── Extracted records ──

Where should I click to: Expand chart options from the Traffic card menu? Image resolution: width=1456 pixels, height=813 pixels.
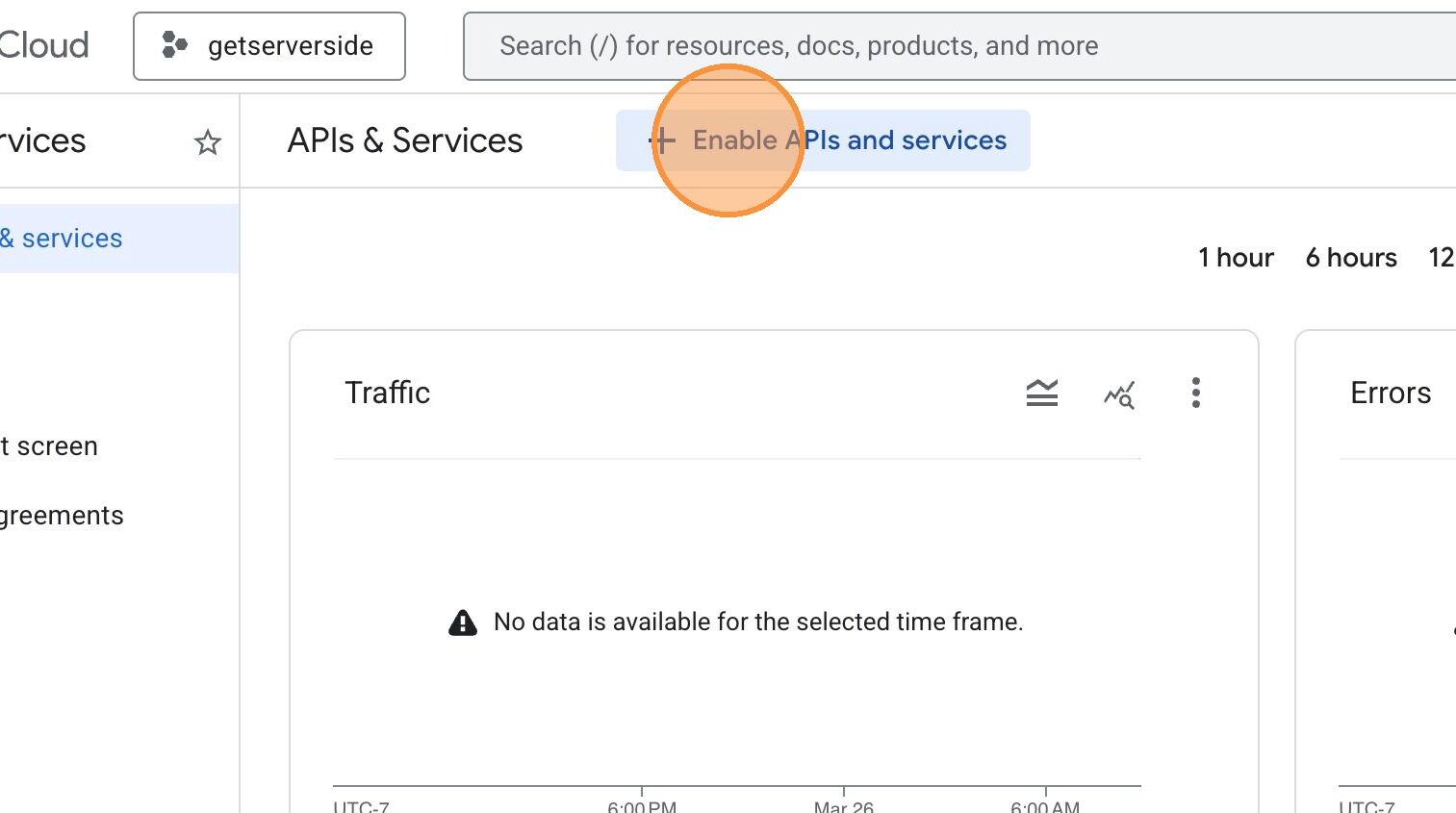click(1195, 393)
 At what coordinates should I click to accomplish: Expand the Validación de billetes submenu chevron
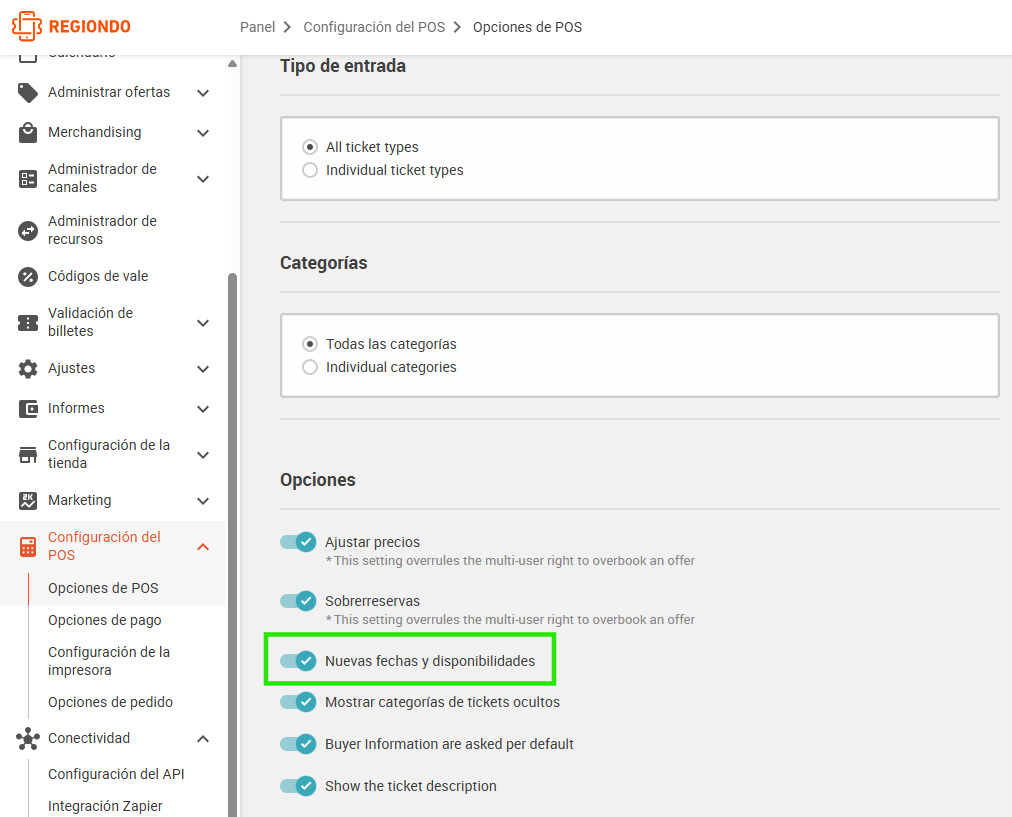[x=203, y=323]
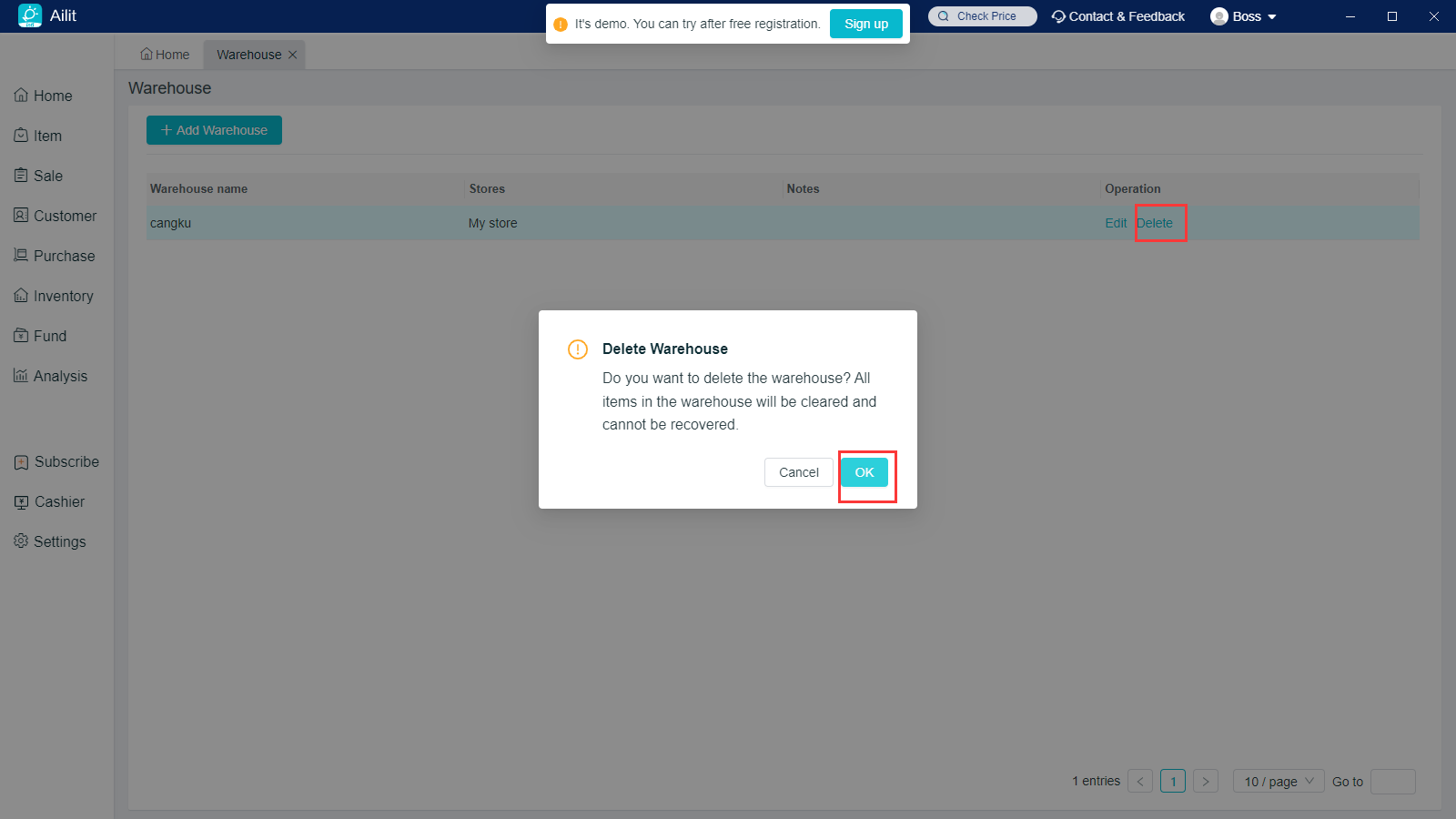This screenshot has width=1456, height=819.
Task: Select Purchase in the left navigation
Action: pyautogui.click(x=64, y=256)
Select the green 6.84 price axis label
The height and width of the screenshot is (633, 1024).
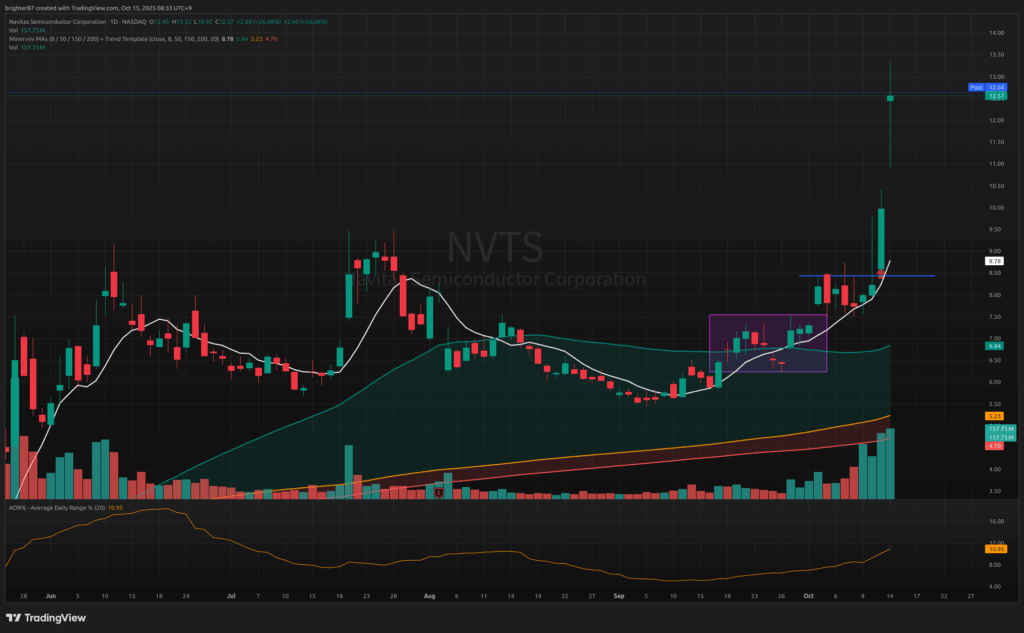(x=995, y=346)
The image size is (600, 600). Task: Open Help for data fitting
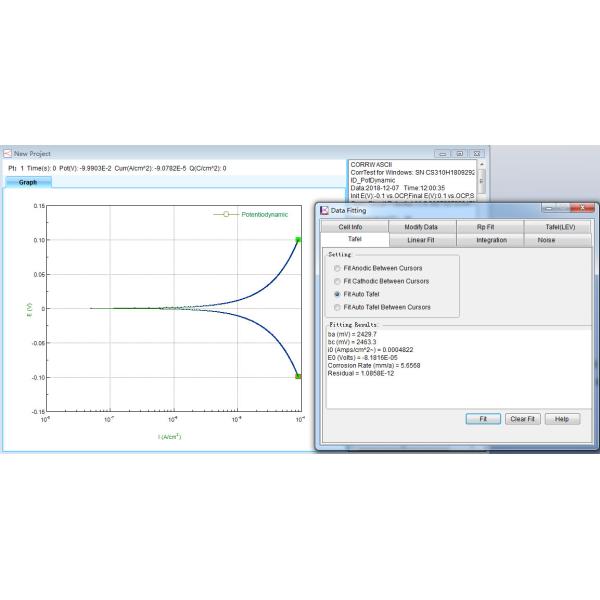(x=562, y=419)

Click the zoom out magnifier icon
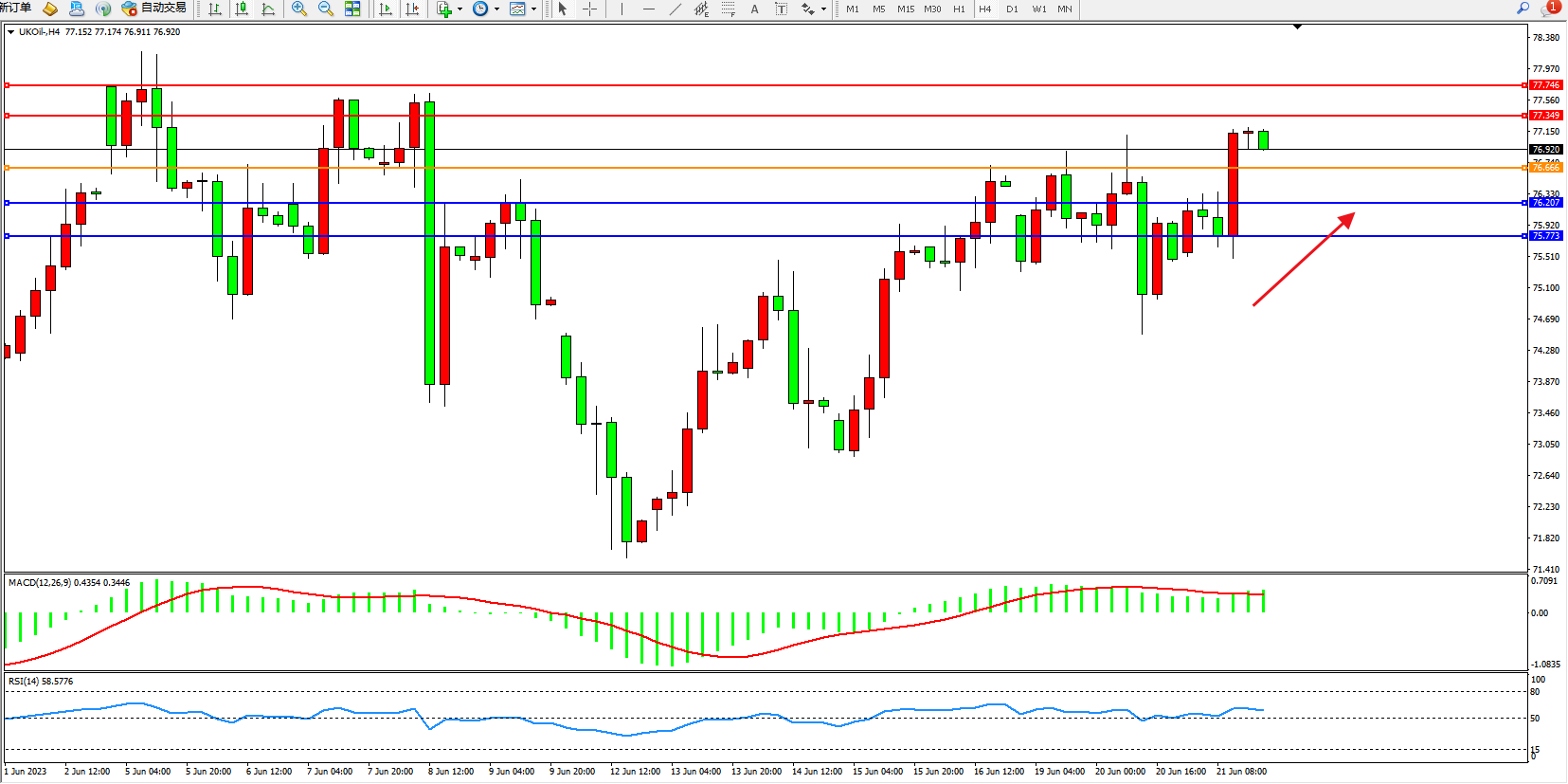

───

> **Short exercise**
Pull every line of text from the listing above without changing a word, and leave the pictures out.

> **The reply**
Where should I click to: Expand chart options from the Traffic card menu? Image resolution: width=1456 pixels, height=813 pixels.
click(1195, 393)
 At what coordinates should I click to accomplish: Expand the Validación de billetes submenu chevron
[x=203, y=323]
This screenshot has width=1456, height=819.
Task: Select Purchase in the left navigation
Action: pyautogui.click(x=64, y=256)
Select the green 6.84 price axis label
The height and width of the screenshot is (633, 1024).
(x=995, y=346)
The image size is (600, 600). Task: Open Help for data fitting
(x=562, y=419)

Click the zoom out magnifier icon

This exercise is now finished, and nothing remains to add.